I ended up installing SABAYON XFCE and after a lot of fiddling,
most importantly changing the window management
off away from xfwm onto metacity (--replace)
I have a completely useable touch-screen tablet,
running a proper linux kernel.

It runs quite well our industrial repository software,
and being that it has a battery (about 4 hours lifetime under load)
does not need a UPS to support it (unlike our other gear)

I still want to get the HUAWEI em770w to make telephone calls
so our operators can can call up for assistance or whatever,
but maybe there is another way to do that.
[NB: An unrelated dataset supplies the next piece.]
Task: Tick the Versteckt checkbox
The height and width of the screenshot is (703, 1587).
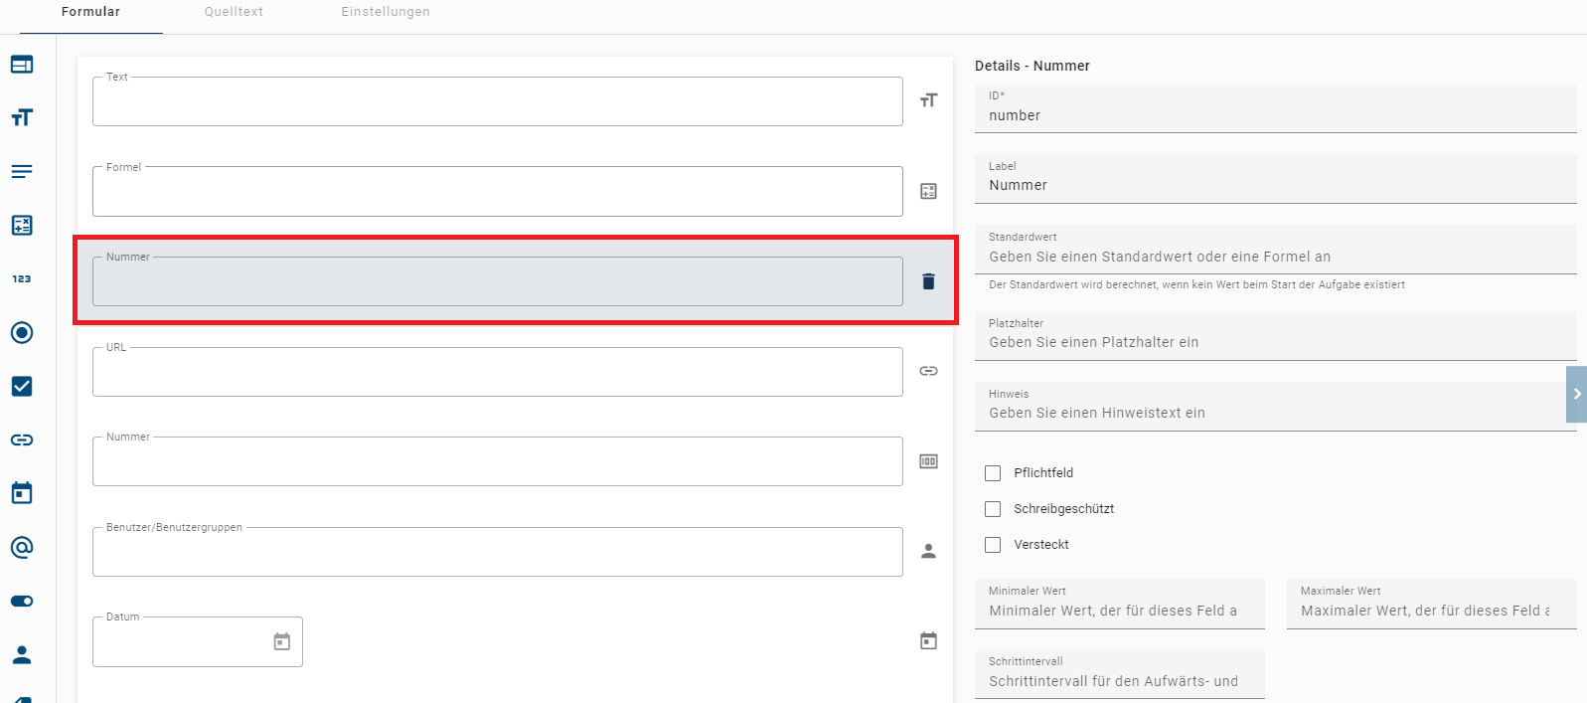Action: click(993, 545)
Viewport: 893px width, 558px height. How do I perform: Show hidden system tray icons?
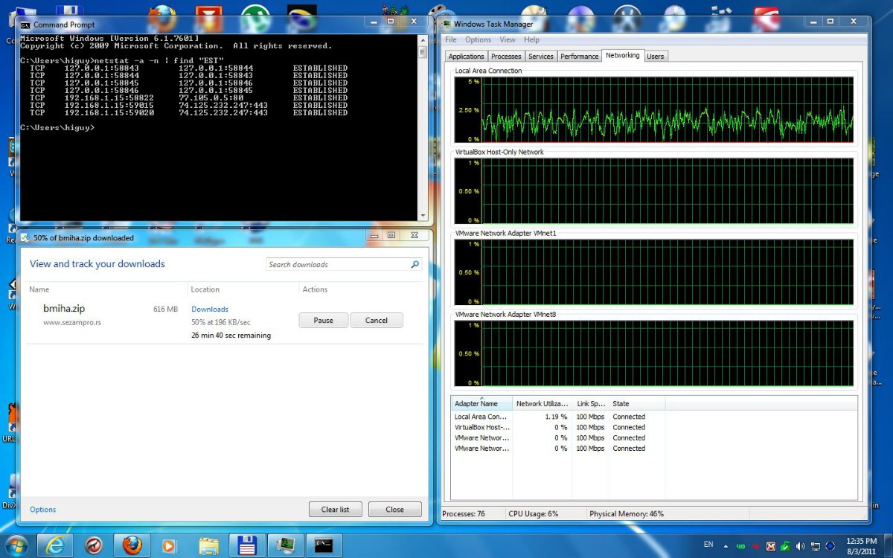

cheers from the bleeding edge....


PS:
WAMMU-GAMMU still seems the easiest path for making phone calls
- it does not require an endless regression of dependencies.

I actually got WAMMU to call using a different HUAWEI modem
but need a bit more time to find a way to trick the audio through.

If I can crack that, then no need for something special,
like most smartphones,
assembled and sold by a bunch of pawns
owned and manipulated by the oligopolistic triad.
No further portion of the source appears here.